▶ Records provided

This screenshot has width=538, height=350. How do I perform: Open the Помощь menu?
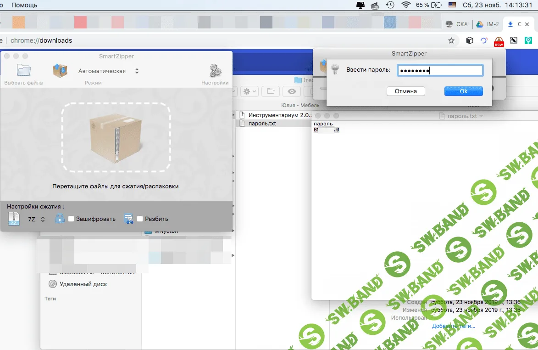coord(24,5)

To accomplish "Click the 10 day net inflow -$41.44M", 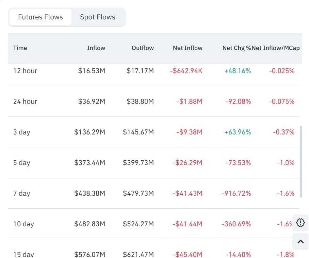I will (x=187, y=224).
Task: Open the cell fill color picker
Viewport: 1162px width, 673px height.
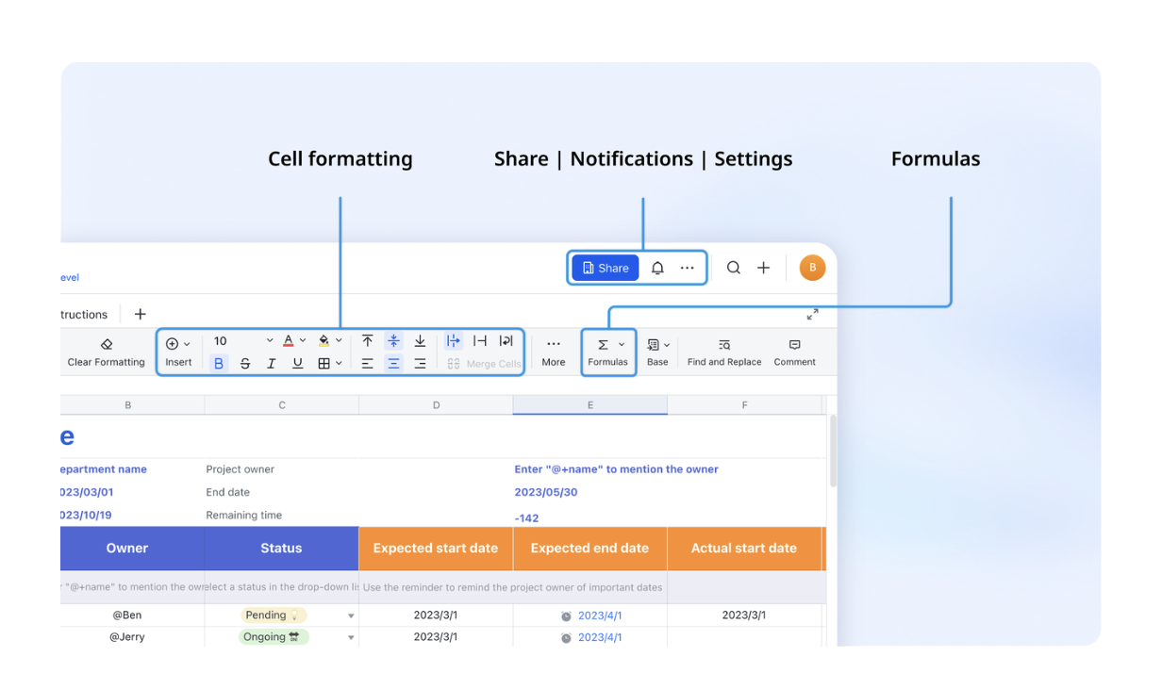Action: coord(324,341)

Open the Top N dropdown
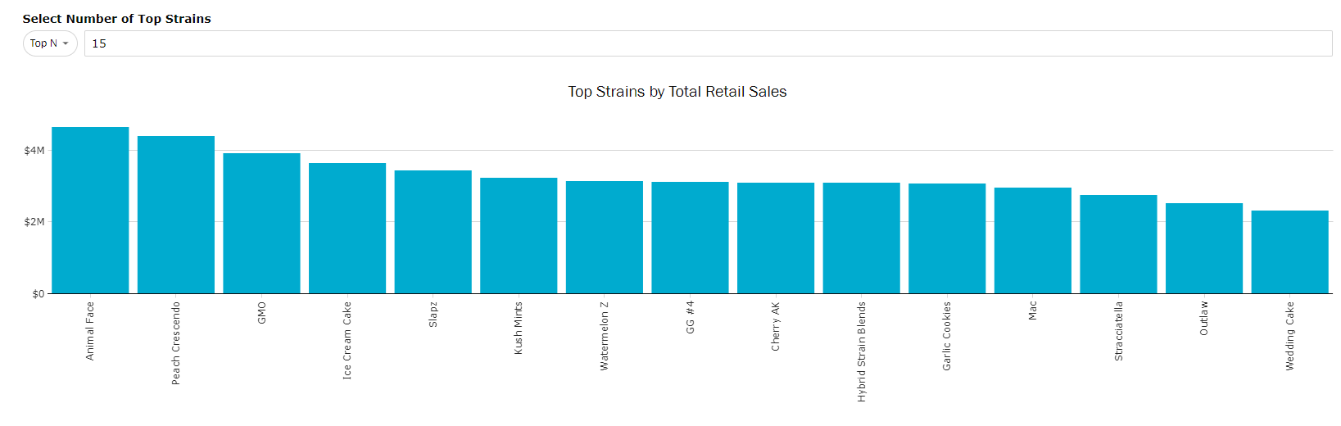49,43
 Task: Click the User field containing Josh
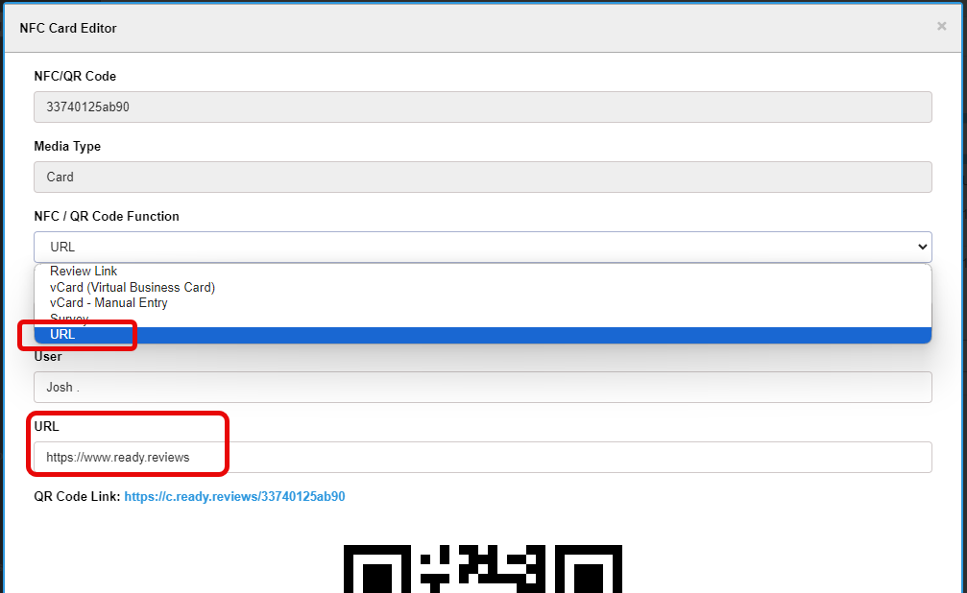pyautogui.click(x=482, y=388)
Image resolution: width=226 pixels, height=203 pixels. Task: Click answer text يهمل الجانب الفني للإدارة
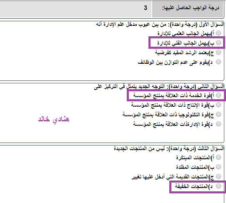tap(183, 43)

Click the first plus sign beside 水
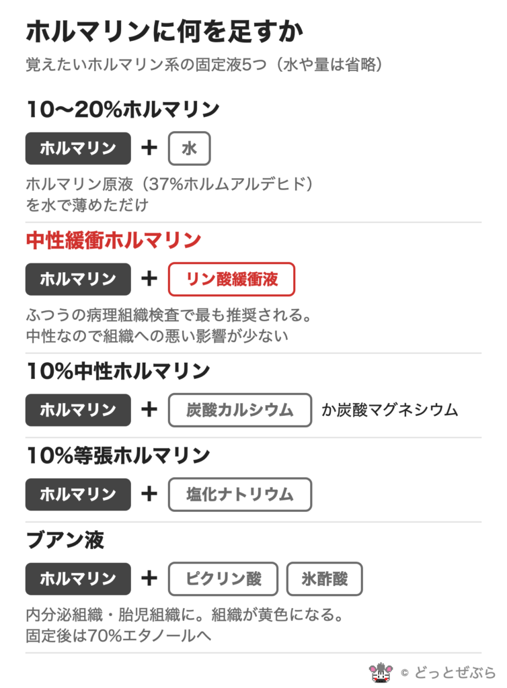coord(149,148)
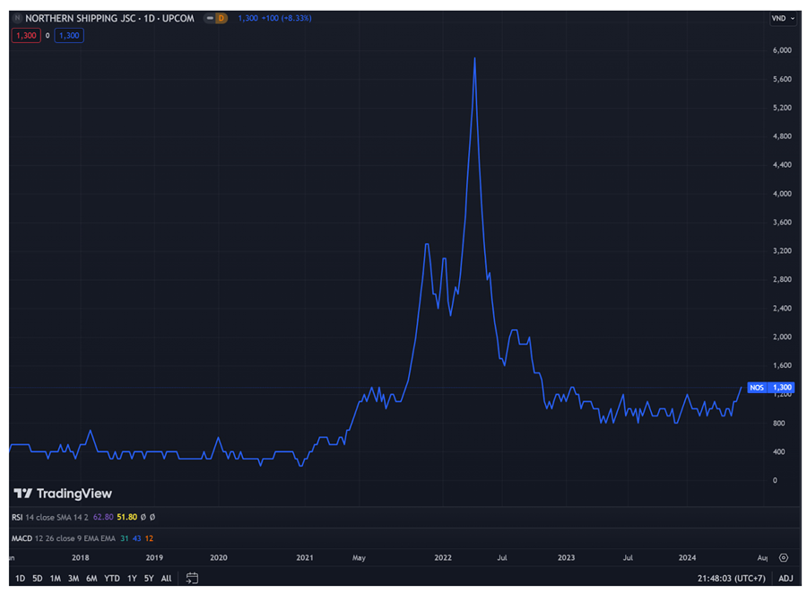The image size is (807, 595).
Task: Show All time range data
Action: point(166,579)
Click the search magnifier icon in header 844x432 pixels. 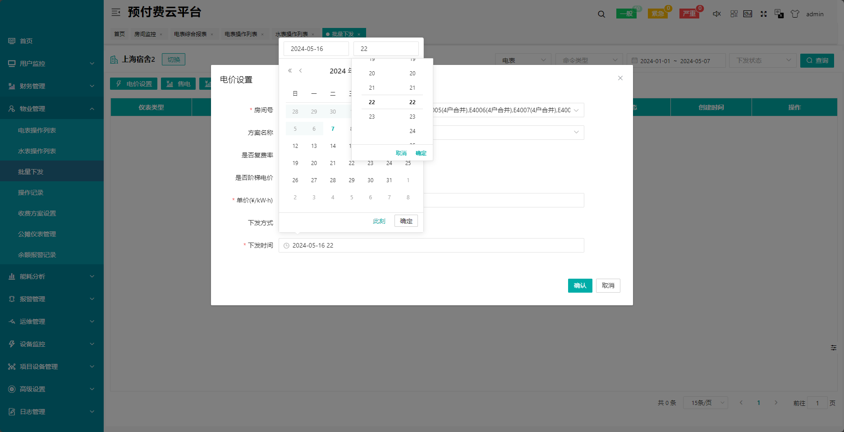coord(601,14)
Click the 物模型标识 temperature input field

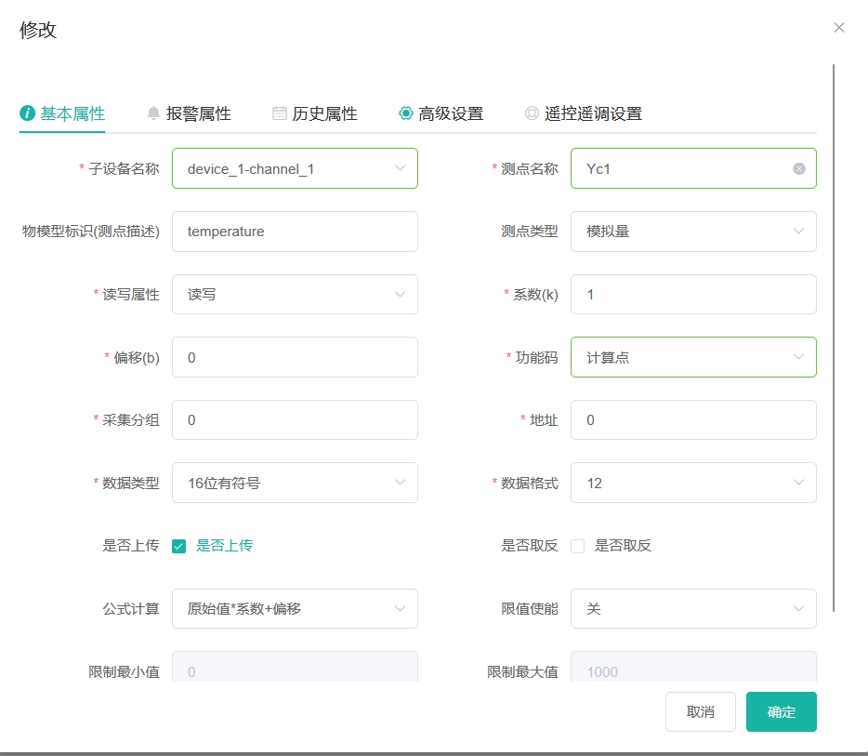click(295, 232)
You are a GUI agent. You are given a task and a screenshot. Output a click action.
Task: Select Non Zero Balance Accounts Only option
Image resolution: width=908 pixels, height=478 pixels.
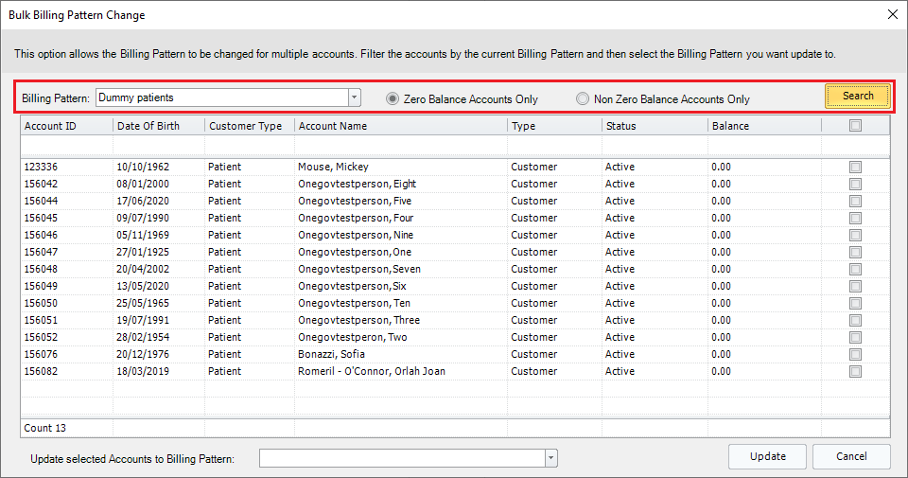(x=583, y=98)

▶ Task statement
Take the line containing "Task: Select Non" and every line after it to the end of the records, and restate them verbatim, with no pictures.

▶ Answer for this exercise
Task: Select Non Zero Balance Accounts Only option
Image resolution: width=908 pixels, height=478 pixels.
(x=583, y=98)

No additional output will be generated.